A great amount of language has found its way into the books on the question when a writ of certiorari will lie and when not. Granting that the power and jurisdiction of the superior court in guardianship proceedings, like that of the probate court in relation to estates of decedents, is special and limited by the terms of the statutory grant, it is settled that a failure to follow the procedure prescribed is an excess of jurisdiction subject to review by certiorari when no other remedy exists. Olcese v. Superior Court, 210 Cal. 566, 292 P. 964. This principle is plainly stated in Abelleira v. District Court of Appeal, 17 Cal.2d 280, 291, 109 P.2d 942, 948, 132 A.L.R. 715, as follows: ‘Speaking generally, any acts which exceed the defined power of a court in any instance, whether that power be defined by constitutional provision, express statutory declaration, or rules developed by the courts and followed under the doctrine of stare decisis, are in excess of jurisdiction, in so far as that term is used to indicate that those acts may be restrained by prohibition or annulled on certiorari.’ (Emphasis ours.) In Rodman v. Superior Court, 13 Cal.2d 262, 269, 89 P.2d 109, 112, with like clarity, the court said: ‘* * * some confusion exists with reference to what constitutes an excess, and what constitutes an error, in the exercise of jurisdiction. However, it seems well settled (and there appears to be no case holding to the contrary) that when a statute authorizes prescribed procedure, and the court acts contrary to the authority thus conferred, it has exceeded its jurisdiction, and certiorari will lie to correct such excess.’
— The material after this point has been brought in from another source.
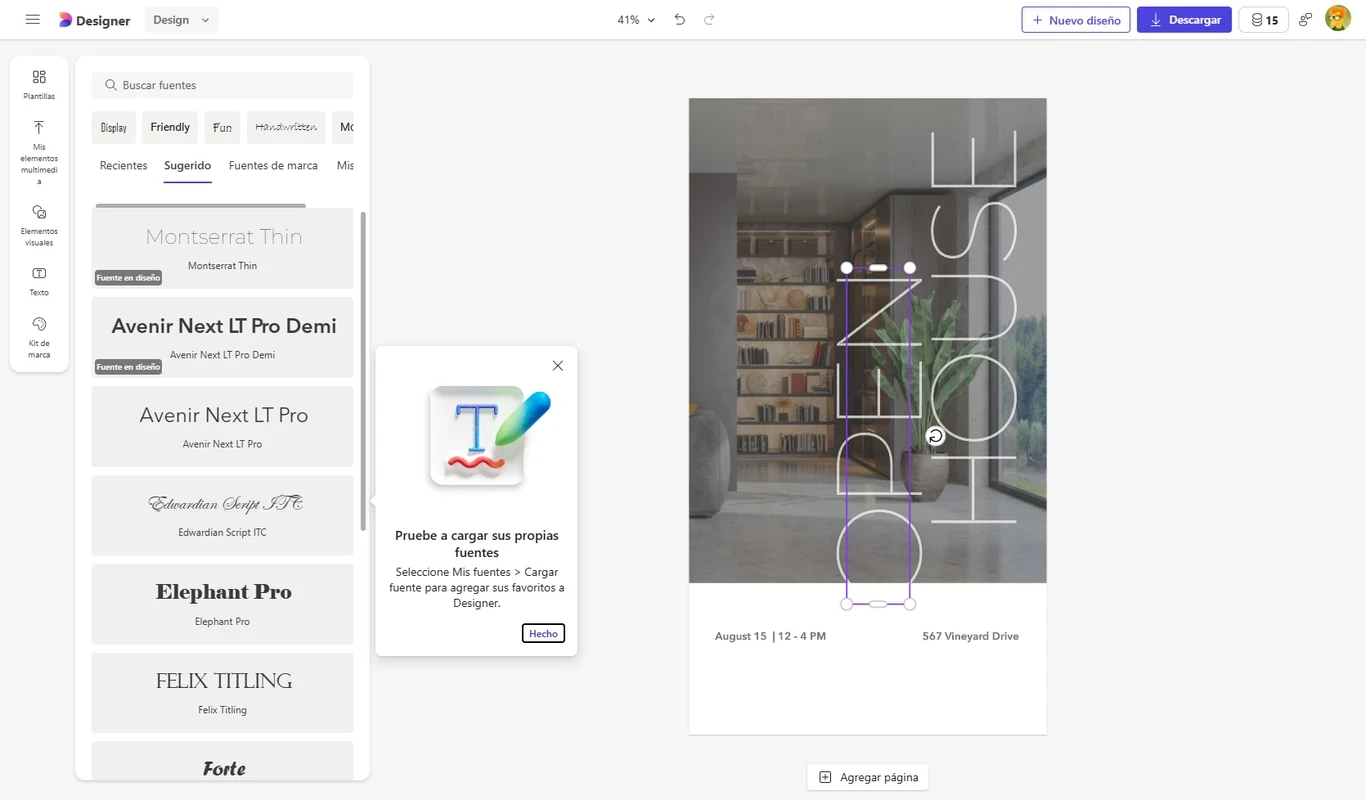Open the Plantillas panel
The height and width of the screenshot is (800, 1366).
39,84
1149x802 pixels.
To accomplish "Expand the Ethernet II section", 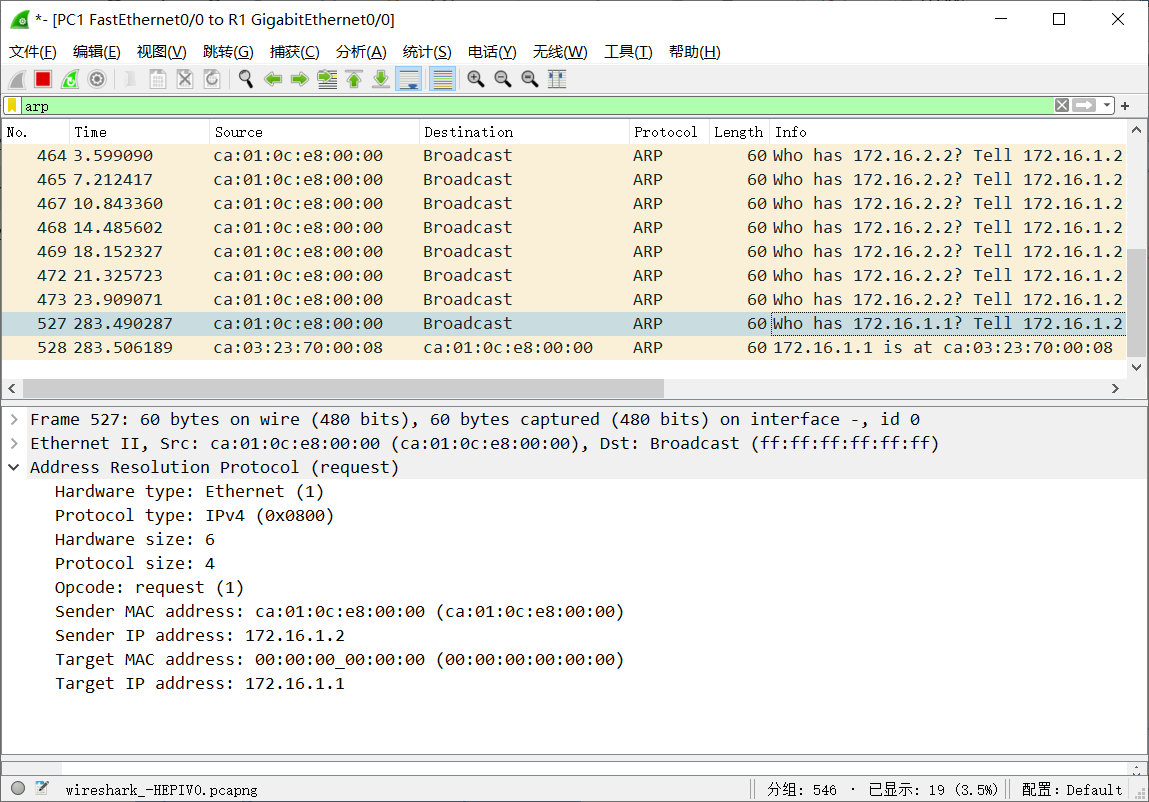I will [x=14, y=443].
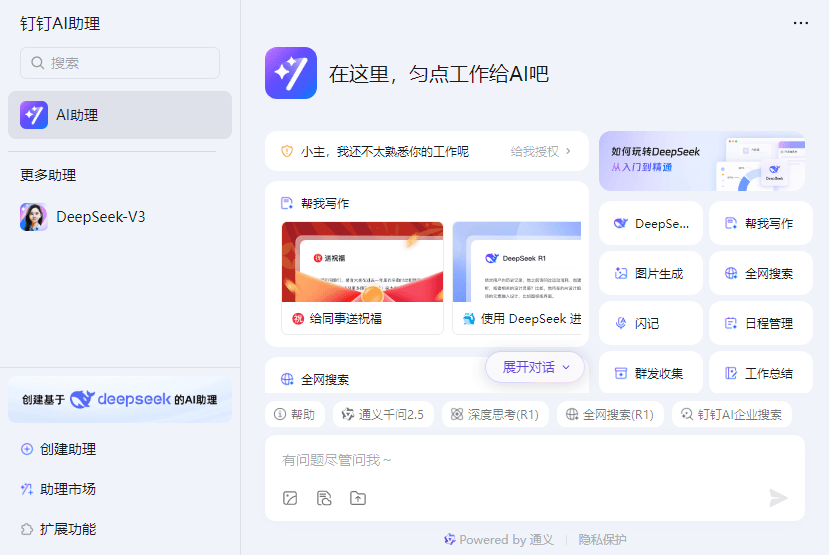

In simple language the recent decisions follow the express language of section 1068 of the Code of Civil Procedure granting a ‘review’ where there is no appeal and no other adequate remedy to relieve the petitioner from an order which deprives him of a substantial legal right. In the ordinary case such an adverse judgment or order may be corrected on appeal. On certiorari, though mere error is insufficient, error which has denied to the petitioner the procedure prescribed by law is deemed an excess of jurisdiction subject to correction, or annulment, on review.
Here, if the statute permitted an appeal from the order of confirmation a reviewing court could not escape the conclusion that the order was breach of discretion. It would then reverse the order on that ground. We arrive at the same conclusion in this proceeding.
The order is annulled.
NOURSE, Presiding Justice.
GOODELL and DOOLING, JJ., concur. Hearing granted; EDMONDS, J., absent.